## GIVEN EXERCISE
Render every item below as a numbered list, dropping any blank lines. Omit the pictures from the output.

## DATA LISTING
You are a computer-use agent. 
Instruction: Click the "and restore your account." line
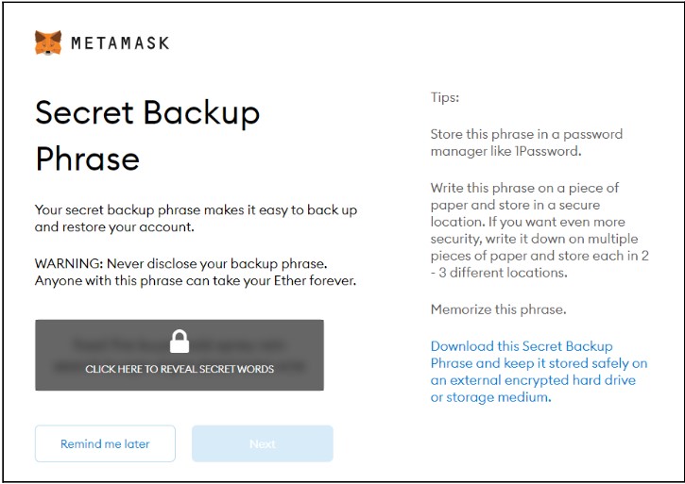pyautogui.click(x=112, y=227)
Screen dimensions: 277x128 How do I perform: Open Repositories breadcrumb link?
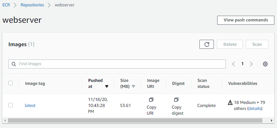[x=32, y=5]
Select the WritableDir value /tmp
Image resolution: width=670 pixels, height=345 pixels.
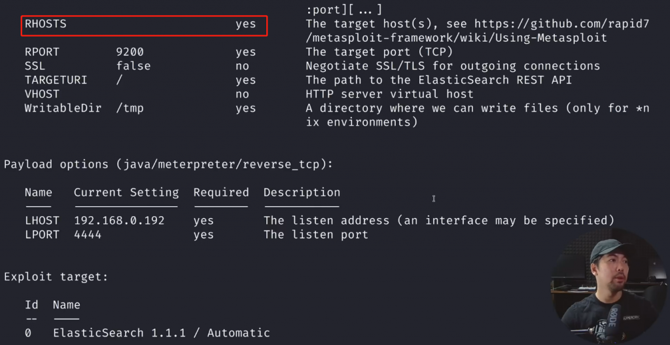point(130,108)
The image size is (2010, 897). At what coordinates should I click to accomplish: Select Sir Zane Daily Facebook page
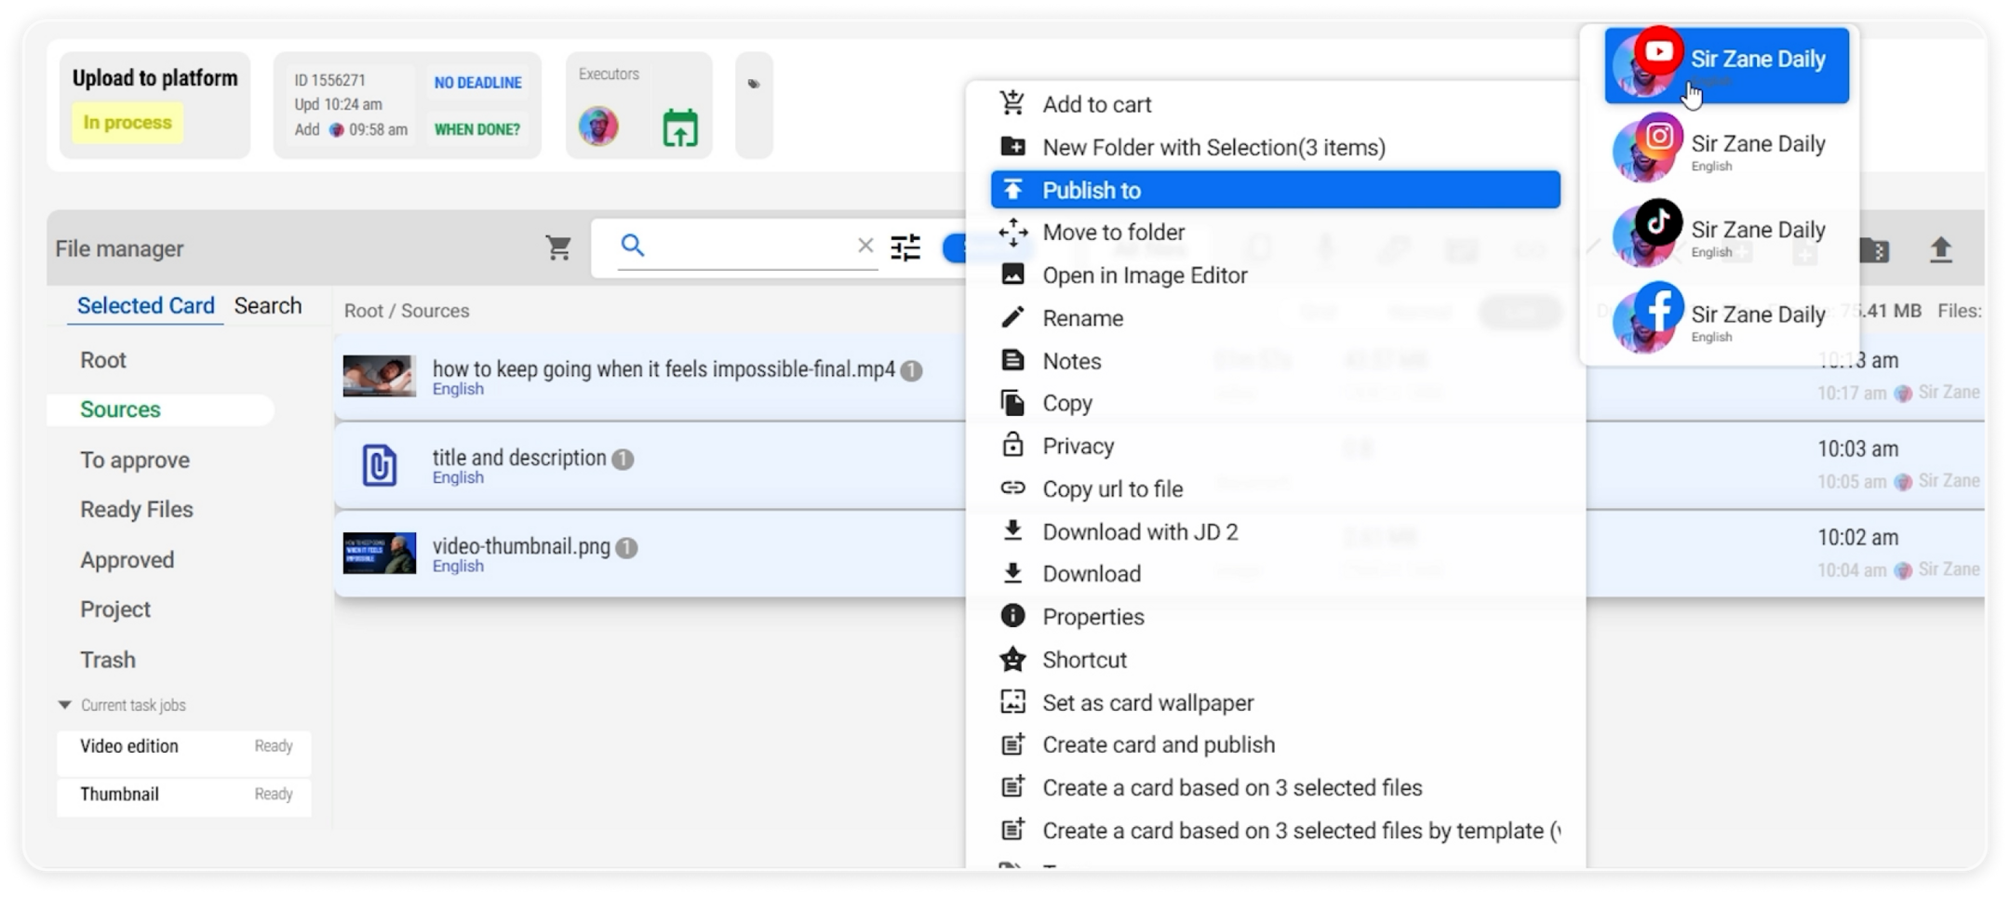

## RESPONSE FOR THIS EXERCISE
1. You are a computer-use agent. 
2. Instruction: Click the "and restore your account." line
3. pyautogui.click(x=112, y=227)
4. Screen dimensions: 277x128 How do I perform: Open Repositories breadcrumb link?
5. [x=32, y=5]
6. Select the WritableDir value /tmp
7. Image resolution: width=670 pixels, height=345 pixels.
8. point(130,108)
9. The image size is (2010, 897). At what coordinates should I click to accomplish: Select Sir Zane Daily Facebook page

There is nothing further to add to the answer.